Liste des tâches
[a] D'après le texte source sur The Dark Side of the Moon, qui était l'ingénieur sonore de l'album ?
[b] Combien de lignes des entrées contiennent la chaîne "computer", en tenant compte de la casse ? Donnez seulement le nombre.

Texte source
★ ★ ★ ★ ★ ★ ★

Dans la foulée de la célébration du cinquantenaire de l’album The Dark Side of the Moon, Roger Waters a décidé de se réapproprier l’œuvre monumentale qu’il a contribué à créer alors qu’il était membre de Pink Floyd. Il est donc retourné en studio pour donner une nouvelle vie aux pièces écrites en 1973, que l’on peut entendre sur The Dark Side of the Moon Redux, lancé vendredi. Est-ce pertinent ? La question se pose.

D’entrée de jeu, Roger Waters a déclaré en entrevue que The Dark Side of the Moon était sa création. « Laissez-moi tranquille avec ces conneries », a dit le bassiste au Telegraph l’hiver dernier, quand il a révélé avoir réenregistré les chansons. « Bien sûr, nous étions un groupe, nous étions quatre et avons tous contribué – mais c’était mon projet et je l’ai écrit. »

Importante contribution

Roger Waters a effectivement pondu les textes de toutes les pièces, mais Nick Mason, Richard Wright et David Gilmour ont tous été impliqués dans la composition de plusieurs morceaux. C’est sans compter la signature sonore si particulière de Pink Floyd, impossible sans la contribution des quatre membres – on peut ajouter au cocktail le clairvoyant travail d’Alan Parsons, ingénieur sonore de l’album.

PHOTO TIRÉE DES ARCHIVES DE PINK FLOYD

David Gilmour et Nick Mason en 2014

La première version a le statut d’autorité de l’œuvre, et pour The Dark Side of the Moon, c’est le fruit de 50 ans d’appréciation et de critique, c’est ainsi que toute la magie est venue opérer. Dépouiller des chansons de leur sens premier, je trouve que c’est culotté.

★ ★ ★ ★ ★ ★ ★

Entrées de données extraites

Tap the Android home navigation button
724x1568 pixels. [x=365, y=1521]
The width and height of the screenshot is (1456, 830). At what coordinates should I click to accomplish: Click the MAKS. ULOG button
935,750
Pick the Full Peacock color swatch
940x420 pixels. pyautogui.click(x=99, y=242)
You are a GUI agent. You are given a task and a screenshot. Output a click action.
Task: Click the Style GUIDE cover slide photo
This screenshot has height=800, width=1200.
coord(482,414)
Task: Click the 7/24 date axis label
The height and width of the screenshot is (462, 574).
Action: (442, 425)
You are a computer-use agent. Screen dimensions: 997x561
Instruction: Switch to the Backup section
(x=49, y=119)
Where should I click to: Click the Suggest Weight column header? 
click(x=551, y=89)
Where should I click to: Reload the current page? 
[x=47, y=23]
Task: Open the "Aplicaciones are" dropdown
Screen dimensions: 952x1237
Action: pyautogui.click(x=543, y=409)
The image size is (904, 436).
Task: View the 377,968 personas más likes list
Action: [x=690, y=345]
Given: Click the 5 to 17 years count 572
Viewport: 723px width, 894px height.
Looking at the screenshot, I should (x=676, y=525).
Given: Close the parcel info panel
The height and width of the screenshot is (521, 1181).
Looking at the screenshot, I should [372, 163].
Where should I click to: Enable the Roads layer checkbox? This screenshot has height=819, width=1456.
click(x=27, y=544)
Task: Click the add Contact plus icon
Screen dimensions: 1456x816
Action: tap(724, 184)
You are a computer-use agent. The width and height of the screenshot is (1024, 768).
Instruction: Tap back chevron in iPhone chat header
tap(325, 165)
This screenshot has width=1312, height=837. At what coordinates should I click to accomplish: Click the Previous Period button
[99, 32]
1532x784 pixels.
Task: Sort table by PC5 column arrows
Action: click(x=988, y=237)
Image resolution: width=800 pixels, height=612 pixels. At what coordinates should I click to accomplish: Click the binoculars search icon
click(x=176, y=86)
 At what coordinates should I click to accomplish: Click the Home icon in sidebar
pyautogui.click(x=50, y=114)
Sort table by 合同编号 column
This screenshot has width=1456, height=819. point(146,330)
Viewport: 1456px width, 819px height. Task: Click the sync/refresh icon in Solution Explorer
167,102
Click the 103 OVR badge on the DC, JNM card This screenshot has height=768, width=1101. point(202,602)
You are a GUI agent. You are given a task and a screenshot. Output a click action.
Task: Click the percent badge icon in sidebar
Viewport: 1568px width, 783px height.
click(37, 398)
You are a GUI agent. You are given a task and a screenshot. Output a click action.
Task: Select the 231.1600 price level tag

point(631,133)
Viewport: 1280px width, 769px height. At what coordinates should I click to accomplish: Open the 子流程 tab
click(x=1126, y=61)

★ ★ ★ ★ ★ ★ ★

Réponses par tâche
[a] Alan Parsons.

[b] 2